Vivarini in ansia, è rebus in attacco

Il bomber Lapadula è acciaccato. Petrella e Buonaiuto si giocano un posto. Il rossoblù Zaffagnini: vincere per i nostri tifosi
PESCARA. Per Vincenzo Vivarini il derby di domani è l'occasione per bilanciare il suo score personale contro L'Aquila. Finora, in otto precedenti (ai tempi di Aprilia e Chieti), il tecnico di Ari ha un trend di 2 vittorie, 3 pareggi e 3 sconfitte. Conquistare il successo (sarebbe il quinto di fila) consentirebbe inoltre al suo Teramo di mantenere la vetta del girone B. Vivarini, comunque, predica calma: «Continuo a non guardare la classifica. È troppo presto per fare calcoli e tabelle. Restiamo con i piedi per terra. E' un campionato che non ammette errori. Adesso l'obiettivo è quello di portare a casa più punti possibile e colmare le tante amnesie che ancora ci sono. Contro L'Aquila servirà aggressività e grande determinazione per centrare un'altra vittoria. Sarà molto dura per noi». A proposito dell'esonero del collega Giovanni Pagliari, questo il commento di Vivarini: «Non mi aspettavo di non trovarlo in panchina. Il nostro, però, è un mestiere precario e basta davvero poco per ritrovarsi a casa. In Italia, purtroppo, funziona così e bisogna adeguarsi. È un andazzo sbagliato. A mio avviso le responsabilità di un allenatore sono sempre del 10-20 per cento. Zavettieri? Per noi rappresenta un'incognita», aggiunge il tecnico biancorosso, «e nel preparare la partita ho lavorato principalmente sulle individualità dell'Aquila, che sono tutte di prim'ordine. L'assenza di un giocatore come Perpetuini è una fortuna per noi. Siamo pronti, in ogni caso, ad ovviare a qualsiasi schema che Zavettieri può avere in mente».

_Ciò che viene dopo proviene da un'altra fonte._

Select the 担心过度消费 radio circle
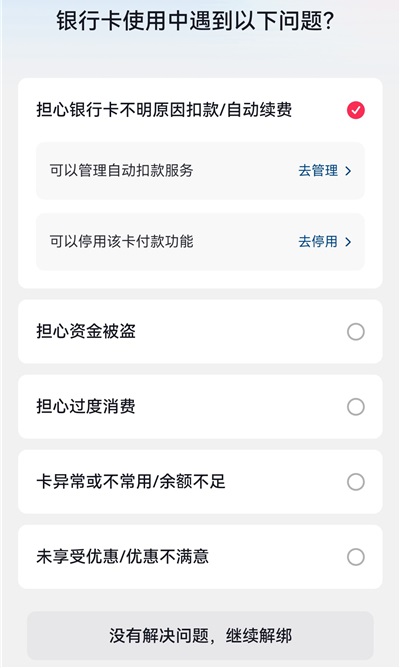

Notiziario. È l'attacco il reparto sotto la lente di ingrandimento. La rifinitura di stamani scioglierà i dubbi di Vivarini. Il recupero di Donnarumma, per esempio, appare improbabile. In queste ore il giocatore tenterà comunque un miracolo in extremis. La prudenza, però, è d'obbligo e, nonostante l'importanza del derby, si eviterà qualsiasi tipo di rischio o forzatura in vista dei prossimi impegni. Il bomber Lapadula, dal canto suo, non è al meglio della condizione da alcuni giorni, ma la squalifica di Bucchi gli farà stringere i denti. Sulla trequarti c'è l'incognita su chi lanciare in campo dall'inizio tra Cristian Buonaiuto e Mirco Petrella. Si profila un ballottaggio. Soddisfazione, intanto, per il portiere Federico Serraiocco. L'estremo difensore pescarese, classe 1993, è stato convocato del tecnico dell'under 20 di Lega Pro, del ct Valerio Bertotto, per uno stage in programma a Cremona martedì e mercoledì prossimi. Al via ieri, nel frattempo, i lavori per il campo d'allenamento dell'Acquaviva. Capitolo-abbonamenti: sono 342 le tessere vendute per la stagione 2014-2015. Un incremento, rispetto allo scorso anno, di circa il 25 per cento.
Gli orari. Stabilite le date di altri due impegni di campionato per il Teramo. Domenica 26 ottobre (decima giornata), il Diavolo sarà in scena a Pistoia alle ore 14.30 mentre sabato 1 novembre (undicesima giornata) i biancorossi ospiteranno il Pro Piacenza alle 17.